Are smaller enterprises at an advantage when moving towards net zero, as they can be more agile than larger businesses when making changes to meet emissions targets?
“Typically, a smaller business has less resources to review and drive change, but they also have less bureaucracy to navigate so can usually move more quickly. On balance I would say that smaller enterprises at a bit of a disadvantage. Achieving carbon neutral status should be the goal for all businesses; how they get there will be different for everyone. However, there are effective ways of offsetting carbon emissions through the carbon markets, so the goal is achievable for all businesses.”
Making decisions to take tangible steps towards a net zero status begins with an analysis of current emissions. The Compare, Your Carbon Footprint tool is a useful place to start.
World Kinect Energy Services Senior Director of Global Sustainability, Therese Gjerde, warns: “The 2050 deadline for net zero is a lot closer than people think and it can take time to develop a realistic, achievable strategy and even longer to implement it. Organisations must act now and start their sustainability journey by developing a long-term emissions reduction strategy that will benefit their impact on the environment. Net zero targets could be brought forward, so ignoring the deadline may lead to penalties or larger pay outs further down the line.”
With Giki’s James Hand concluding: “Where smaller firms have close relationships with suppliers, an engaged workforce who know each other and the ability to make quick decisions then, yes, they could be at a real advantage.
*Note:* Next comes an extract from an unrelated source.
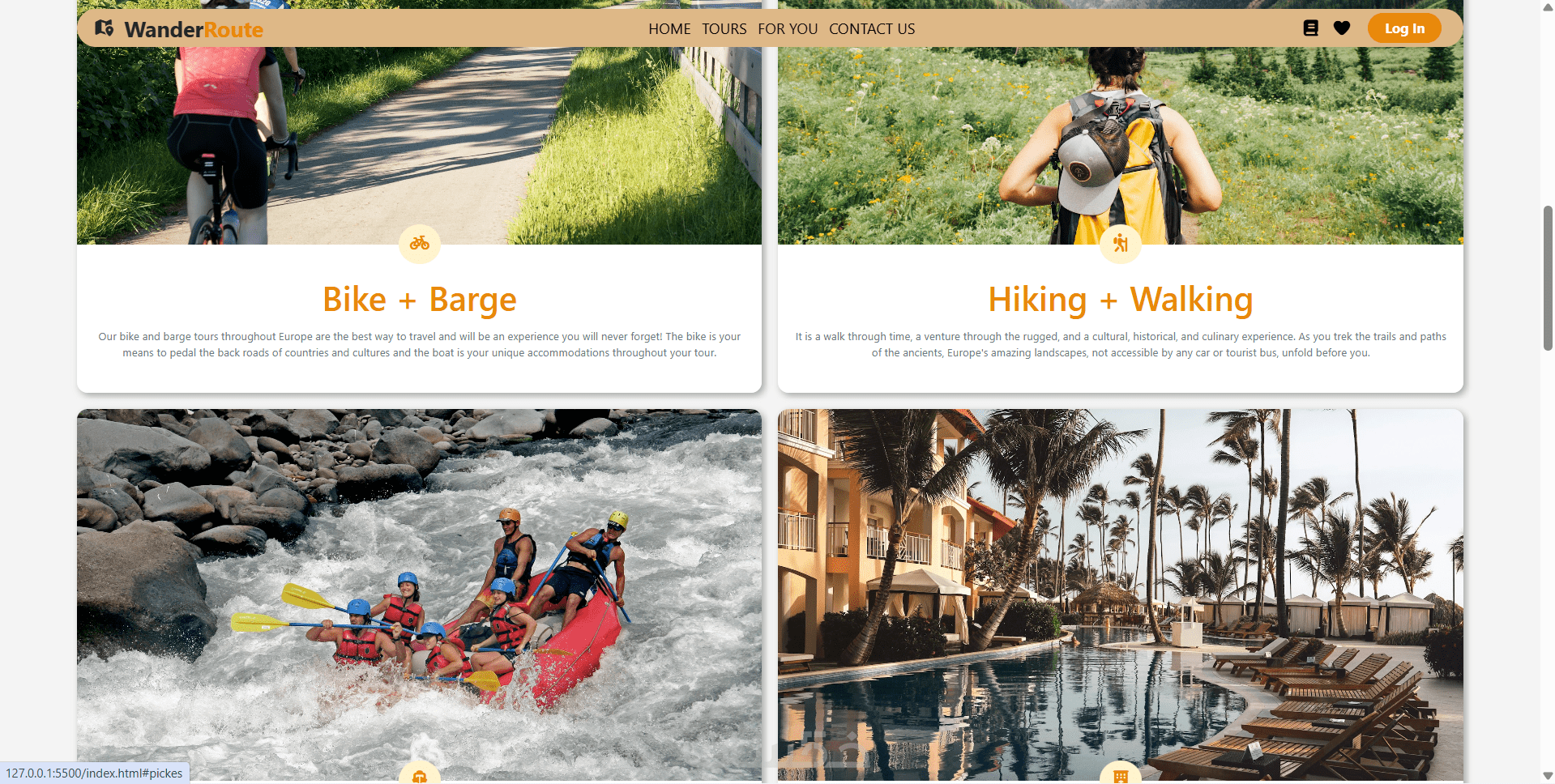The image size is (1555, 784).
Task: Open the TOURS menu item
Action: click(x=724, y=29)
Another big advantage, however, is likely to come from working out the big changes you can make and getting to those quickly. We’ve passed the point where small steps will get us to where we need to go.”
Creating at least a strategy to move towards net zero is possible with a raft of initiatives that the SME community can take advantage of. The pandemic has, of course, focused the minds of business leaders elsewhere. However, as we move to a post-Covid business landscape, net zero ambitions should become actions.